Extract every line of the records from the one containing "Where should I" down to the one containing "pyautogui.click(x=495, y=465)", inclusive, and repeat them verbatim without the pictures.

++++

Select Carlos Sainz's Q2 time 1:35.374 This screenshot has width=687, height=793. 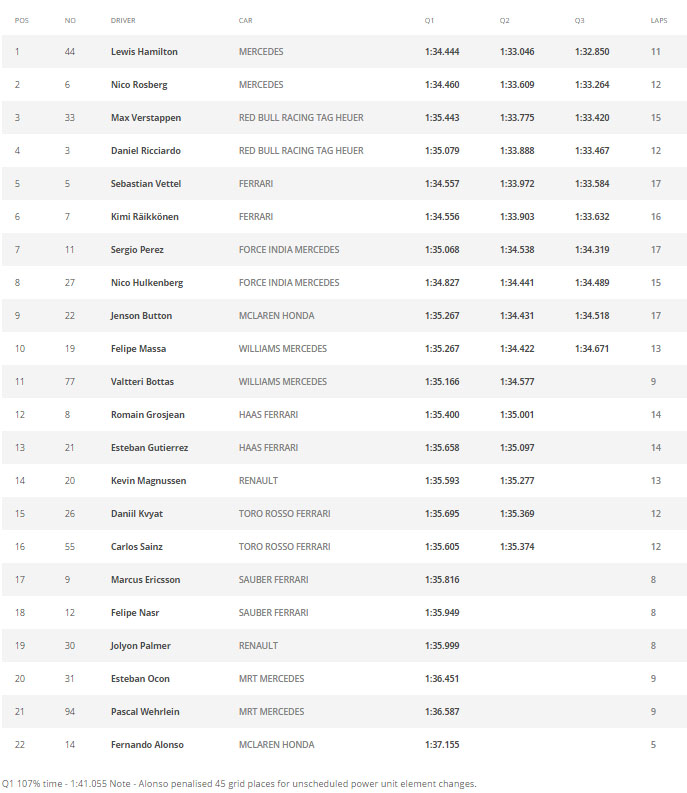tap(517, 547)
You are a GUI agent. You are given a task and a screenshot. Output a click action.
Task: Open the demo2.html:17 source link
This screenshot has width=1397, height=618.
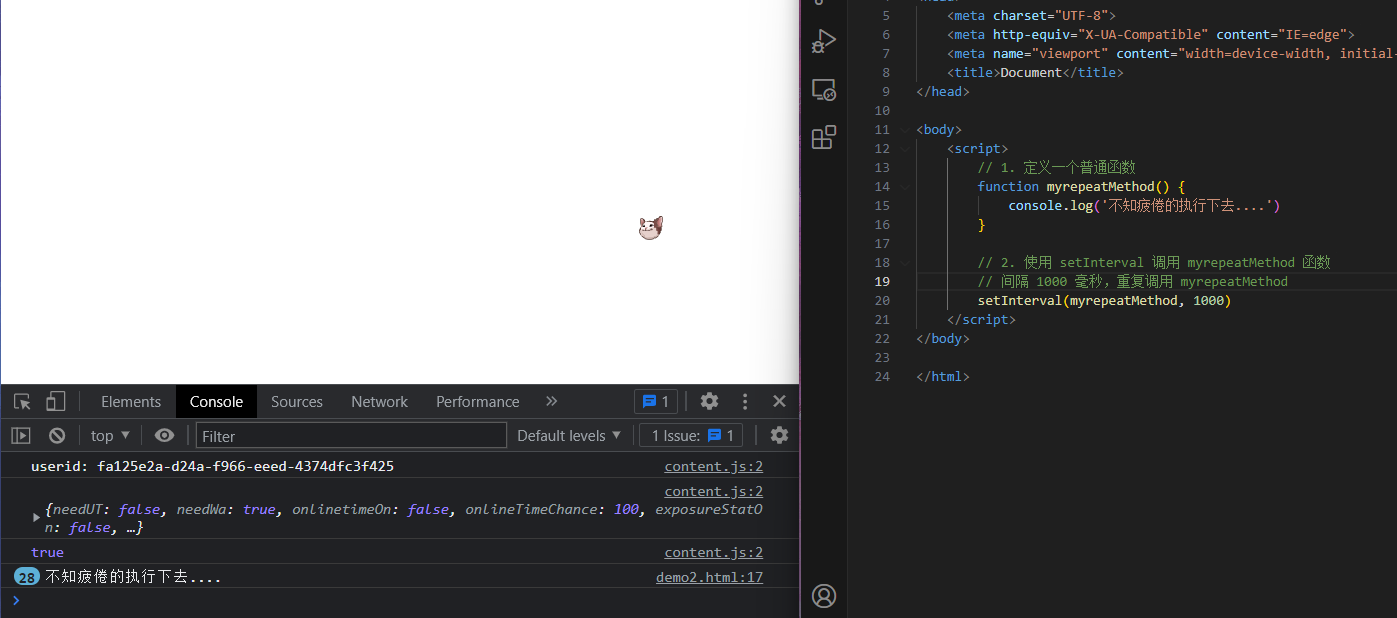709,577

++++

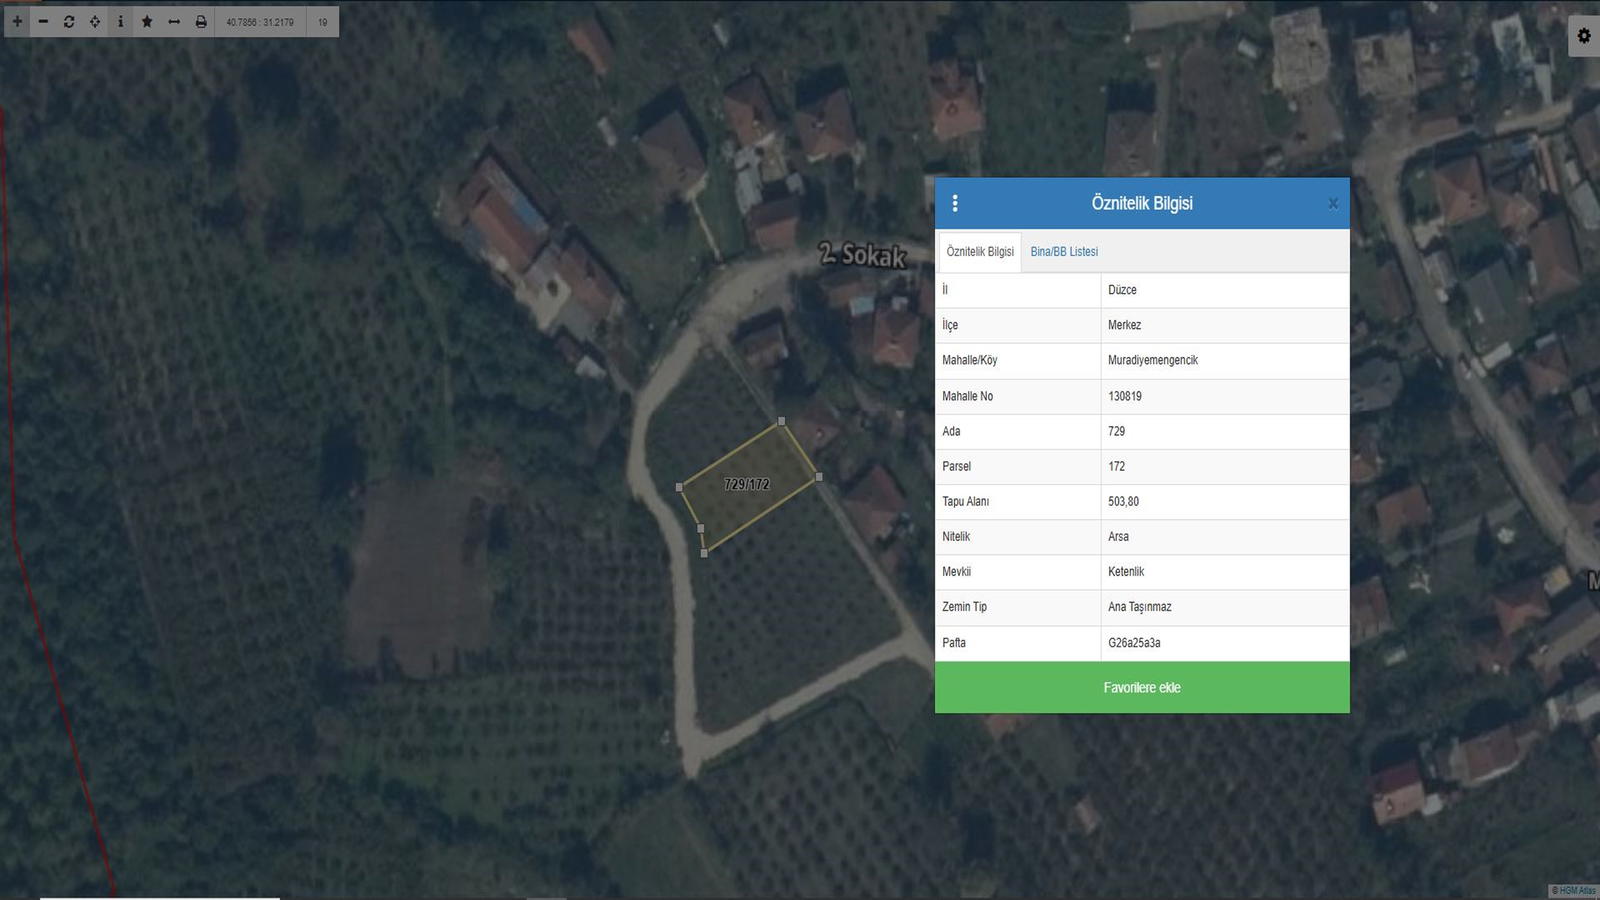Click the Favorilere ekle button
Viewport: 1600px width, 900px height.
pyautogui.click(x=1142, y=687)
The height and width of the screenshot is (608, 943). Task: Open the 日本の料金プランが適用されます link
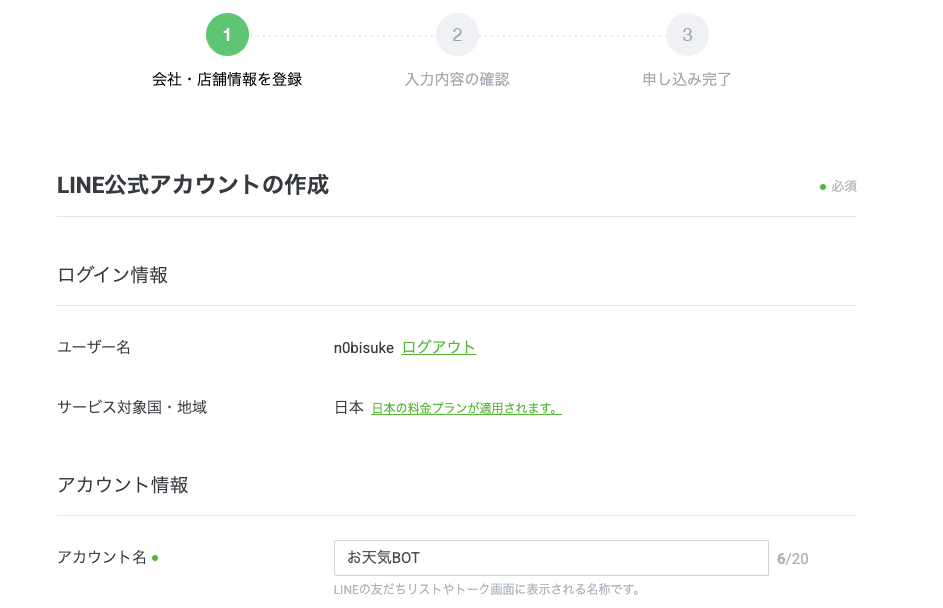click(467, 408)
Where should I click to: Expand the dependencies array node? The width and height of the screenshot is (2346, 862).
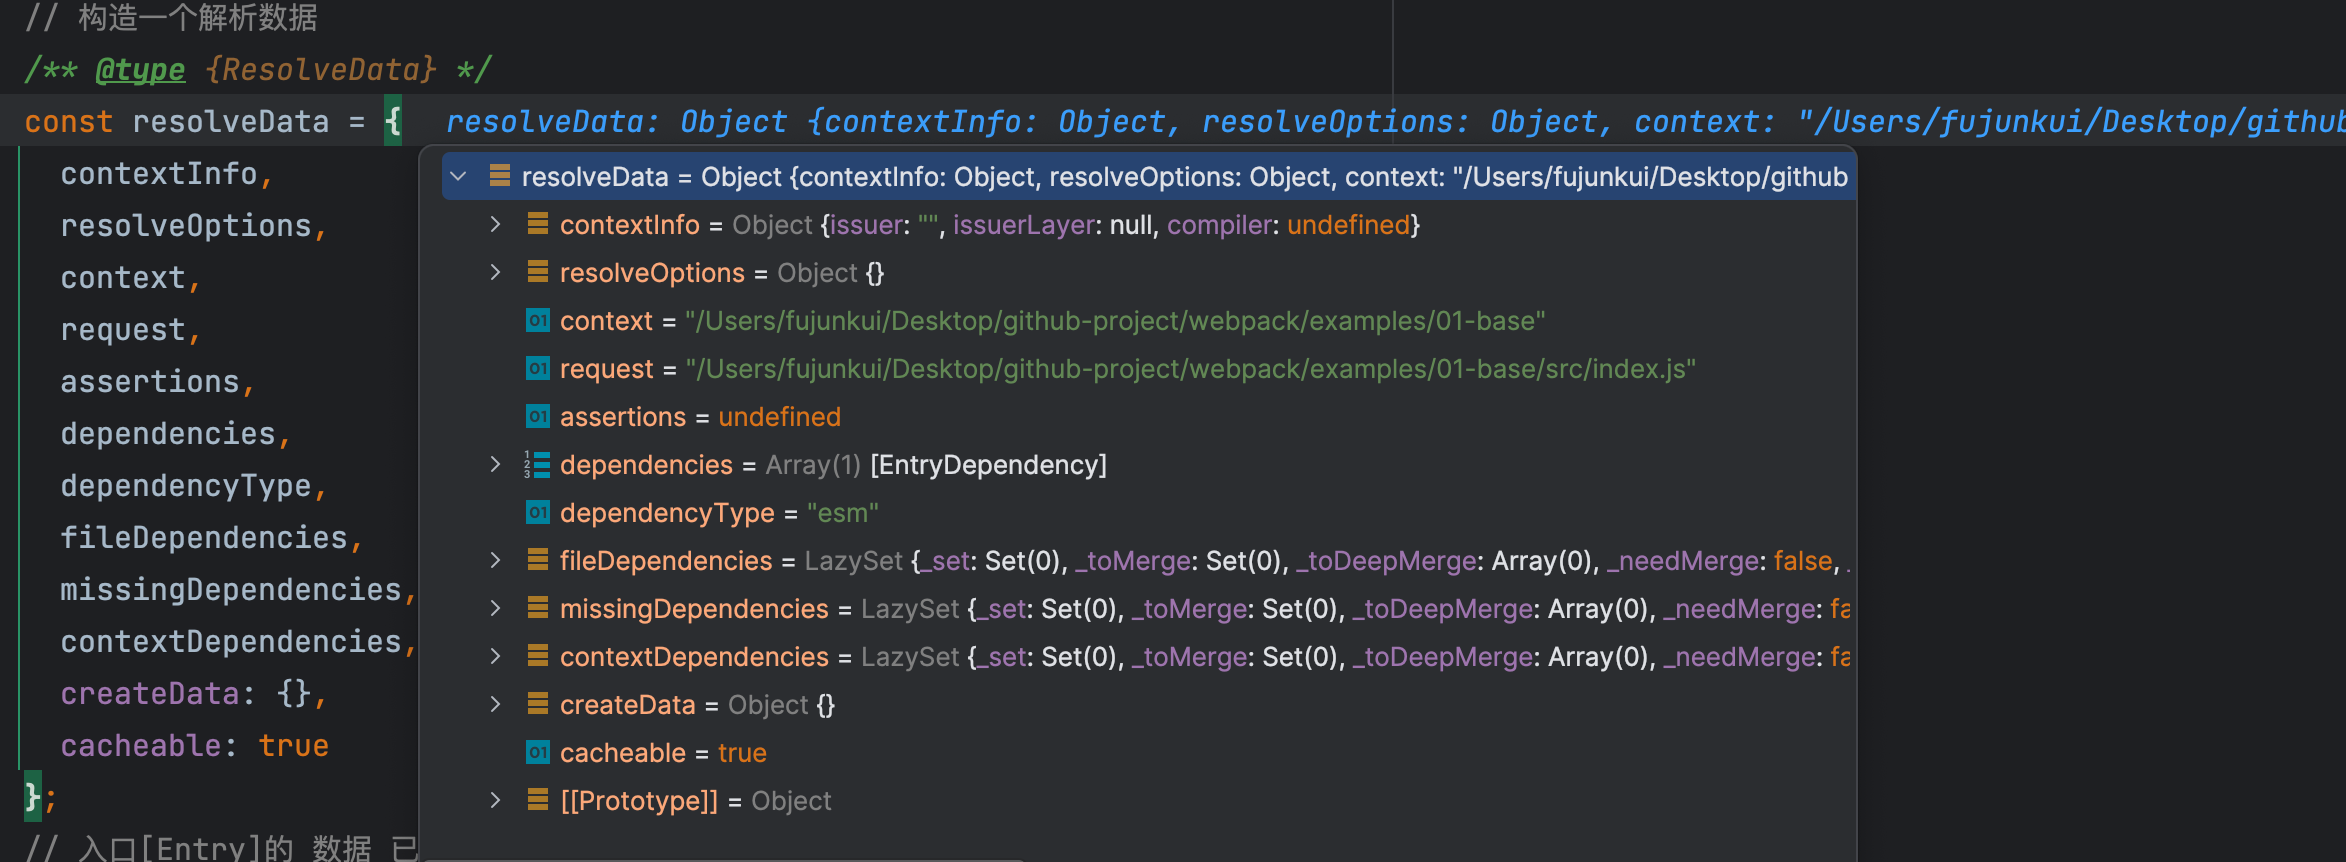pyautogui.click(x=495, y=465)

++++

### EXERCISE RESULT
Where should I click to: Expand the dependencies array node? The width and height of the screenshot is (2346, 862).
pyautogui.click(x=495, y=465)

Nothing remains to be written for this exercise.